The tumor-inhibiting action of test 6, neovascularization inhibitor and tetrazole violet (slow releasing injection)
(Fisher344) is subjects with rat, with 2 * 10 5Individual prostate tumor cells subcutaneous injection is in its hypochondrium, treats that tumor growth after 14 days is divided into it negative control (blank), single therapy group (neovascularization inhibitor or tetrazole violet) and therapeutic alliance group (neovascularization inhibitor and tetrazole violet).Medicine is through intratumor injection.Dosage is 5mg/kg.The treatment back was measured the gross tumor volume size on the 20th day, made relatively therapeutic effect (seeing Table 4) of index with inhibition rate of tumor growth.
Table 4
Test group (n) Suffered treatment Tumor control rate (%) The P value
1(6) Contrast -
2(6) Tetrazole violet 46 <0.05
3(6) WAY-EKB 569 36 <0.01
4(6) Thalidomide 46 <0.01
5(6) LS-2616 52 <0.01
6(6) Angiostatin 42 <0.01
7(6) Tetrazole violet+WAY-EKB 569 80 <0.001
8(6) Tetrazole violet+thalidomide 76 <0.001
9(6) Tetrazole violet+LS-2616 82 <0.001
10(6) Tetrazole violet+angiostatin 88 <0.001
Above result shows, growth all has the obvious suppression effect to kinds of tumor cells when this concentration is used separately for used neovascularization inhibitor (WAY-EKB 569, thalidomide, LS-2616, angiostatin) and tetrazole violet, can show significant potentiation when use in conjunction.

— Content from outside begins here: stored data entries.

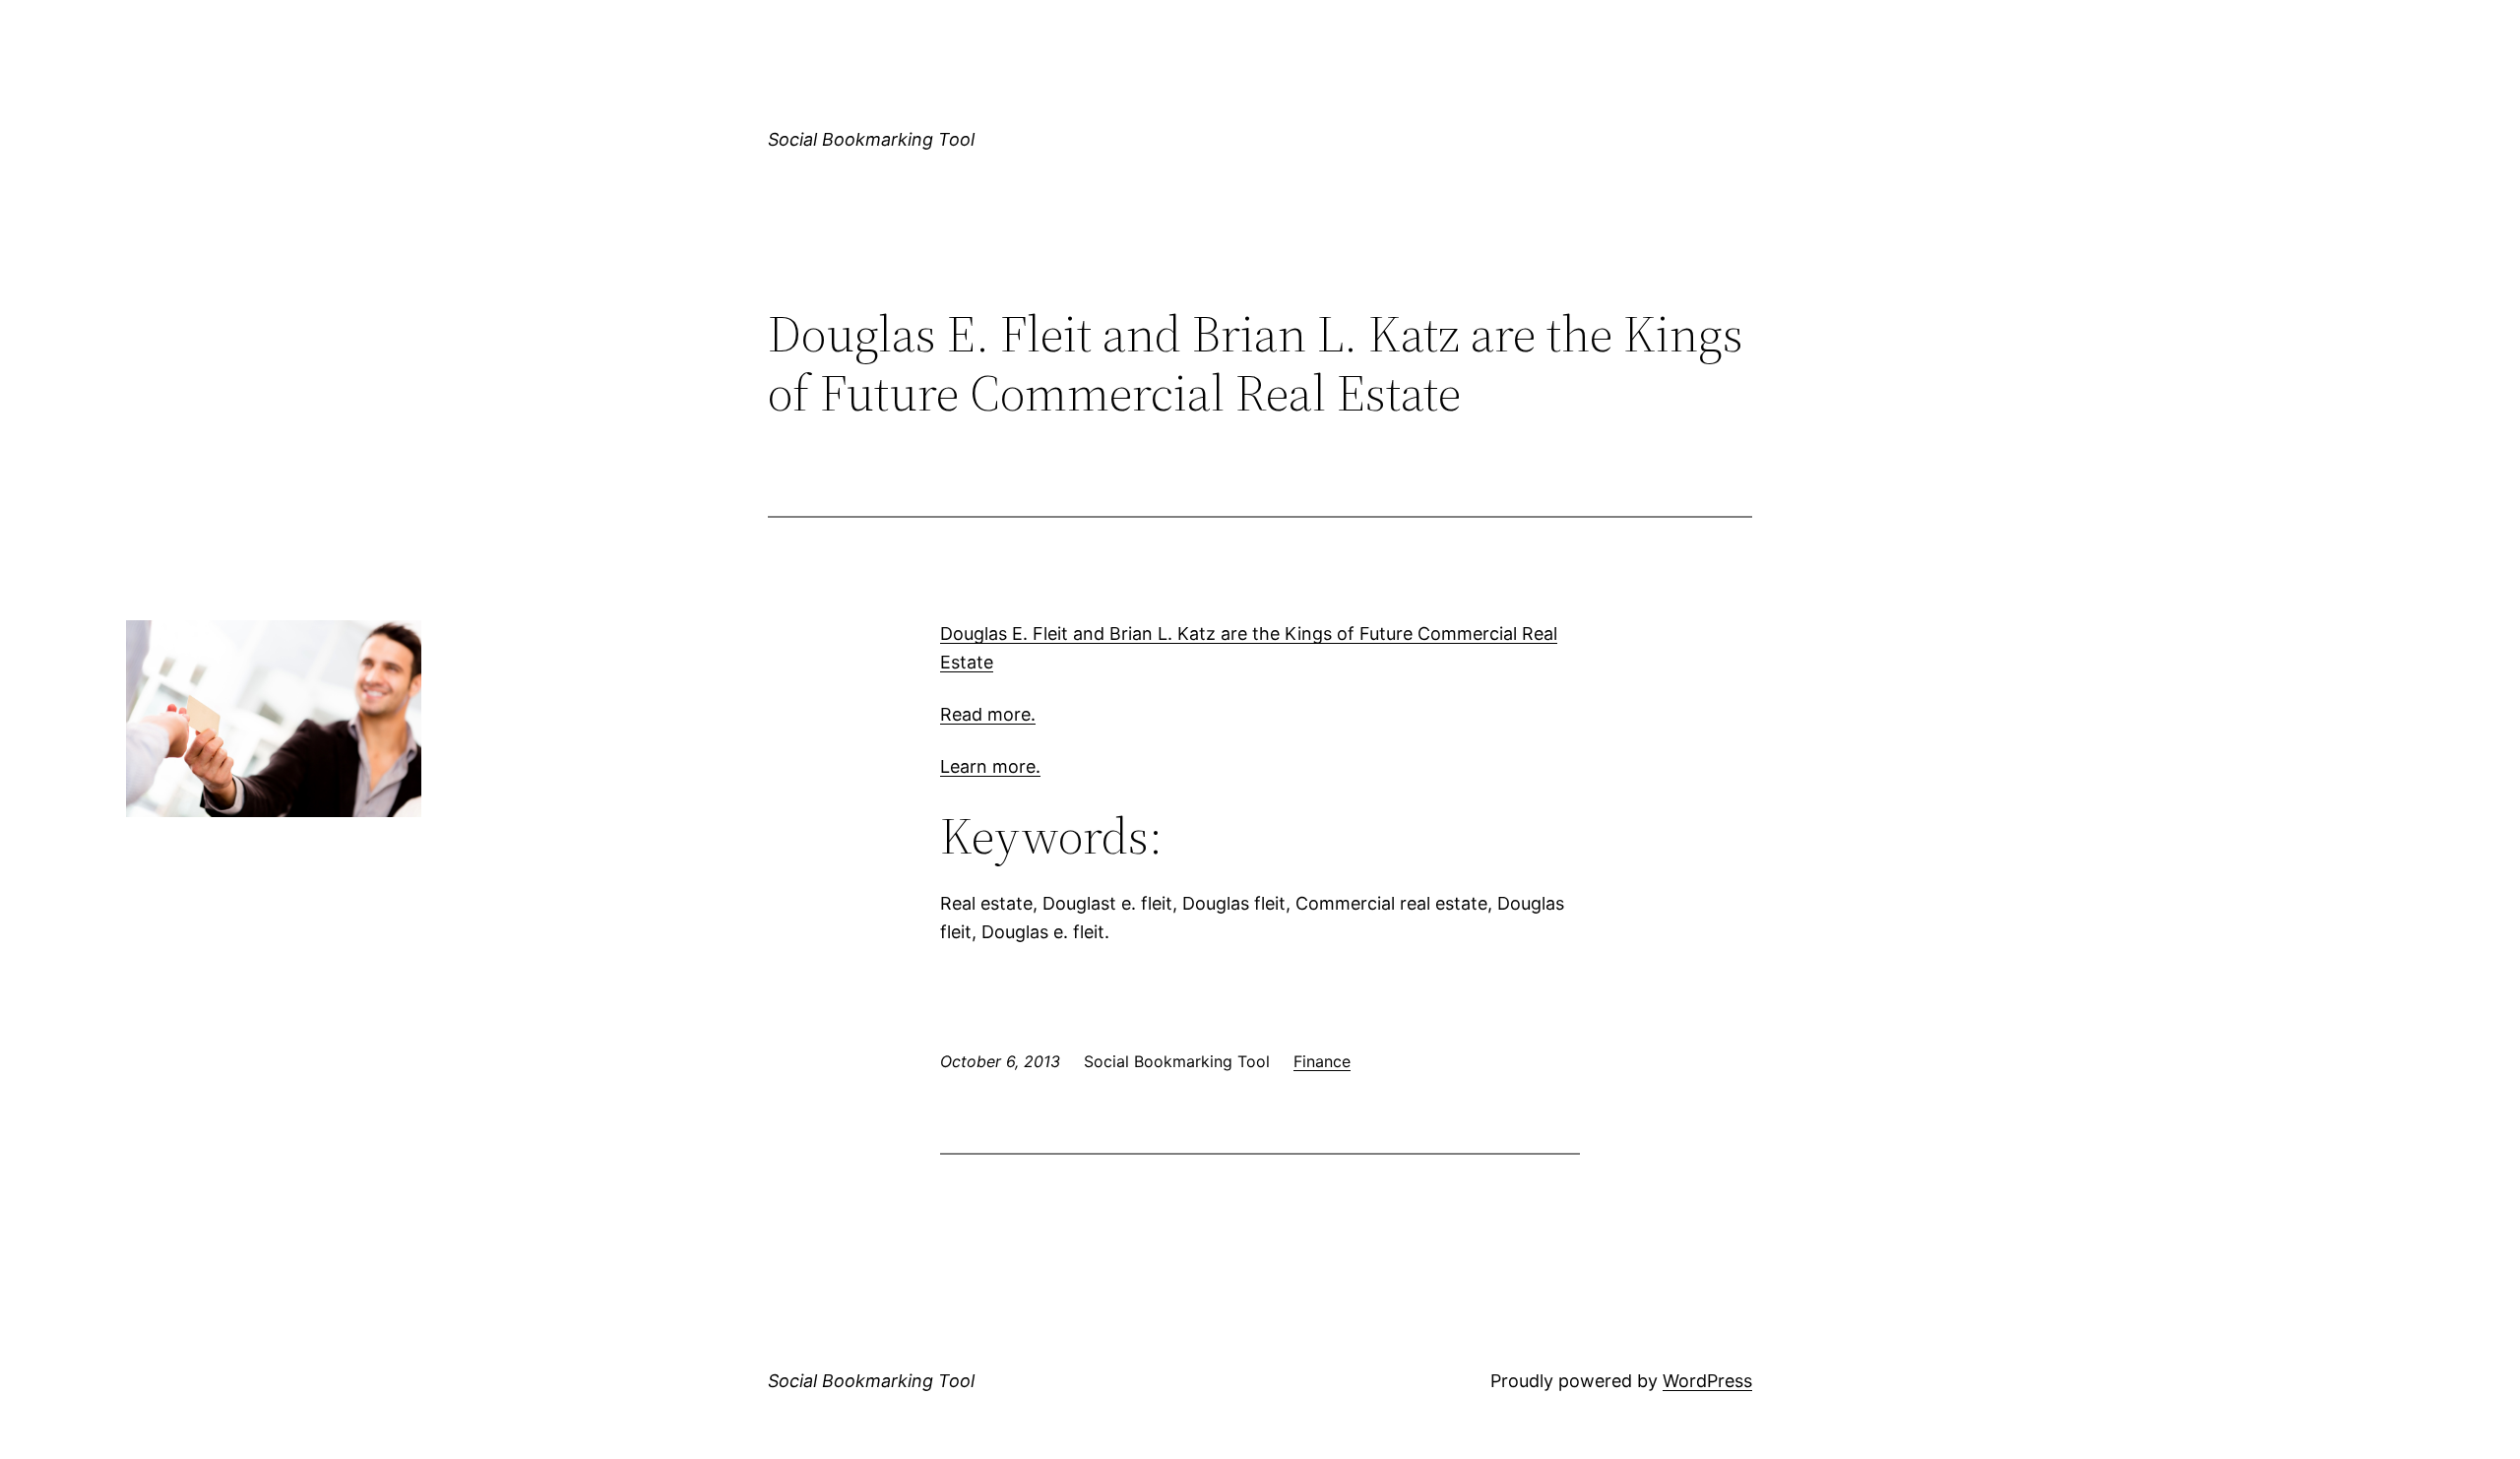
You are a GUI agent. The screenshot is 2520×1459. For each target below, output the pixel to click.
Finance (1322, 1061)
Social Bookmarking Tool (871, 139)
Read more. (988, 714)
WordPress (1707, 1380)
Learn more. (990, 766)
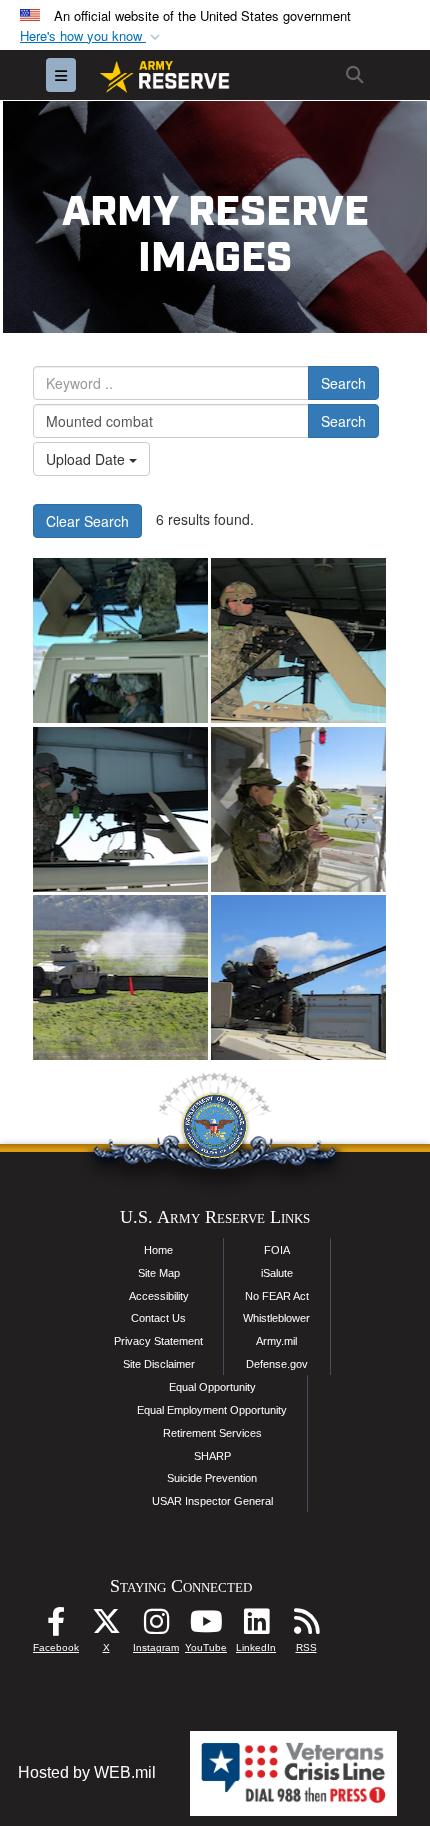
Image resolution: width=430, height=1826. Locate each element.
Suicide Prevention (212, 1478)
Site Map (159, 1273)
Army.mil (276, 1341)
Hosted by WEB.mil (87, 1772)
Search (343, 383)
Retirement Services (212, 1433)
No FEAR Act (277, 1296)
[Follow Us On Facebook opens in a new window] (56, 1626)
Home (158, 1250)
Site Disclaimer (159, 1364)
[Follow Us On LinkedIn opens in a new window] (256, 1626)
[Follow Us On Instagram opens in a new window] (156, 1626)
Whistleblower (276, 1318)
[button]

The tumor-inhibiting action of test 7, neovascularization inhibitor and tetrazole violet (slow releasing injection)
(Fisher344) is subjects with rat, with 2 * 10 5Individual breast tumor cell subcutaneous injection is in its hypochondrium, treats that tumor growth after 14 days is divided into it negative control (blank), single therapy group, therapeutic alliance group.Medicine is through intratumor injection.Dosage is 5mg/kg.The treatment back was measured the gross tumor volume size on the 20th day, made relatively therapeutic effect (seeing Table 5) of index with inhibition rate of tumor growth.
Table 5
Test group (n) Suffered treatment Tumor control rate (%) The P value
1(6) Contrast -
2(6) Marimastat 44 <0.05
3(6) Endostatin 36 <0.01
4(6) The blood vessel endothelium chalone 36 <0.01
5(6) Imatinib mesylate 38 <0.01
6(6) Sugen 5416 44 <0.01
7(6) Marimastat+Endostatin 80 <0.001
8(6) Marimastat+blood vessel endothelium chalone 72 <0.001
9(6) Marimastat+imatinib mesylate 82 <0.001
10(6) Marimastat+Sugen 5416 86 <0.001
Above result shows, growth all has the obvious suppression effect to kinds of tumor cells when this concentration is used separately for used neovascularization inhibitor (Endostatin, blood vessel endothelium chalone, imatinib mesylate, Sugen 5416) and tetrazole violet, can show significant potentiation when use in conjunction.This discovery constitutes the another key character of the present invention.
The tumor-inhibiting action of test 8, neovascularization inhibitor and tetrazole violet (slow releasing injection)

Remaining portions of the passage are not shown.